Document section
In his initial article, Bazen also noted, "A dress-code policy stating 'women, dress how you wish' and at the same time expecting the guys to keep their eyes off young ladies with shirts revealing their cleavage, short skirt, tight pants/leggings, shorty shorts, or tight shirt, is like walking out into the rain and expecting not to get wet."
Adding to his argument, he wrote, "Women should not be afraid of their sexuality. Women should be afraid of those who admire them only for their 'great body.' We would like them to preserve this wonderful gift (virginity) for their 'one and only.'"
News writer Kristina Marusic at MTV pointed out, "It’s exactly this kind of thinking that actually leads to the objectification of women (Bazen does it quite literally, by referring to a woman’s virginity as a 'gift' for a man), victim-blaming, and the perpetuation of rape culture."
By not teaching males that objectifying is wrong and not simply a "natural reaction" to the curve of a female body, we're shifting the blame to the victims: The girls. We are taught to be ashamed of our natural bodies and to be scared of the unwanted responses they might inspire just by existing. That's how questions like "what was she wearing?" and "was she asking for it?" become the norm.
The good news is that even though there are school administrators out there failing to acknowledge the double standard, many students are refusing to blindly accept the dress codes. Here are three times they stood up against them.
1. McHenry's Dress Code Fight
When sophomore Hailey Everhart realized the sexist nature of her Illinois school's dress code (not being able to bare their shoulders), she and her friends began creating a Facebook page and an Instagram account. They fought to change the sexist dress code, create a space where females support each other and instill body positivity, and make a call to not put the responsibility on females to hide, but rather teach males not to treat women as sexual objects.

Pixel coordinate grounding data:
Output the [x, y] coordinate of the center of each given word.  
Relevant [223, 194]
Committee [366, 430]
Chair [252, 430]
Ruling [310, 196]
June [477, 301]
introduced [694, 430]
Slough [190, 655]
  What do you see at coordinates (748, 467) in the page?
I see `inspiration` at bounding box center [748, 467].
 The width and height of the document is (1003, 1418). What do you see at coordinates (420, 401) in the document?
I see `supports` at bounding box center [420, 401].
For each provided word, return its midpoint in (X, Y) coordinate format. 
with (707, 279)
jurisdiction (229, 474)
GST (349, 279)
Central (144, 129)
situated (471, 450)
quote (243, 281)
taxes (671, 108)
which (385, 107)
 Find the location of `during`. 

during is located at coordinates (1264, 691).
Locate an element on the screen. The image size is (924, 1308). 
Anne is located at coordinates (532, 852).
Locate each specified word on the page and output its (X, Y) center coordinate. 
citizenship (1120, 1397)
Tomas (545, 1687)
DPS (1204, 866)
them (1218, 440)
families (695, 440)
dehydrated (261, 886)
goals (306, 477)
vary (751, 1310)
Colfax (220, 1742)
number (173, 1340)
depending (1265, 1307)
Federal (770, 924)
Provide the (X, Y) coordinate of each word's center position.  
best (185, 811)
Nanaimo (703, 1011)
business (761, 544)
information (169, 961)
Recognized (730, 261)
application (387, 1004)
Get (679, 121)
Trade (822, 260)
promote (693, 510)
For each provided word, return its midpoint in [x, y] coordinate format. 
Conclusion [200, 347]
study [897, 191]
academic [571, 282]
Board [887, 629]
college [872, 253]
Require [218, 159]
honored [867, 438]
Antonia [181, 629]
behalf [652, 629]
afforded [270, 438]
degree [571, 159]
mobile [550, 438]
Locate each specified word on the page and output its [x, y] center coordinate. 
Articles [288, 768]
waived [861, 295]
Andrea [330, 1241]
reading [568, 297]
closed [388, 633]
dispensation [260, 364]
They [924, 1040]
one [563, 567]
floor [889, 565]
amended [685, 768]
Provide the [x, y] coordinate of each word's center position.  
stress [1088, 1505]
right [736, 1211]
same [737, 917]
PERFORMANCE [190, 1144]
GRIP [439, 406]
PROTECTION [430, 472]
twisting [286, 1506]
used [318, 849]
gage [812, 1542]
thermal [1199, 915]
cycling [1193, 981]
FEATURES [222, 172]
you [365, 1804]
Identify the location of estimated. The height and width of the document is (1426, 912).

Exercise goal
Write the next part of the piece on sexist school dress codes, picking up after its last sentence.

Reply
2. When The #StandWithMireya Campaign Went Viral
When senior Mireya Briceno got kicked out of prom at her Michigan school for wearing a "too revealing" dress, everyone was confused. She has worn a cap sleeved, to-the-ground mermaid dress with retro-inspired blue and white polka dots. What could be deemed inappropriate there? Well, it was the small cut-out on her upper back that had her principal shuffling her out of the dance.
She went quietly, not wanting to make a scene, but social media took notice and supporters created the hashtag #StandWithMireya to bring attention to sexist school policies.
3. When Biglerville Seniors Fought Against A Sexist Memo
When Biglerville seniors in Pennsylvania received a memo regarding how to dress for graduation, there was a giant discrepancy surrounding tips for the males and tips for the females. Where the guys got four bullet points reminding them to pick out nice collared shirts and not let their pants sag, the girls got two long paragraphs peppered with fat-shaming language and sexist attitudes.
Examples of such language were "Please remember as you select an outfit... that we don't want to be looking at 'sausage rolls,'" and "Remember that you can't put 10 pounds of mud in a 5-pound sack." The students took to social media to express their disgust and to demand an apology, which they quickly received. Sort of. After much public attention (local news outlet WHTM picked up the story), the school issued a statement that stated that they "regret that the document contained some unfortunate word choices," but that they also "hope this does not distract from the dignity of the graduation ceremony and the accomplishments of our graduating class."
When it comes to tackling the inherent sexism that exists in dress codes, it's likely going to take a long, long time to observe marked change. However, people are noticing and fighting — and that's a pretty great place to start.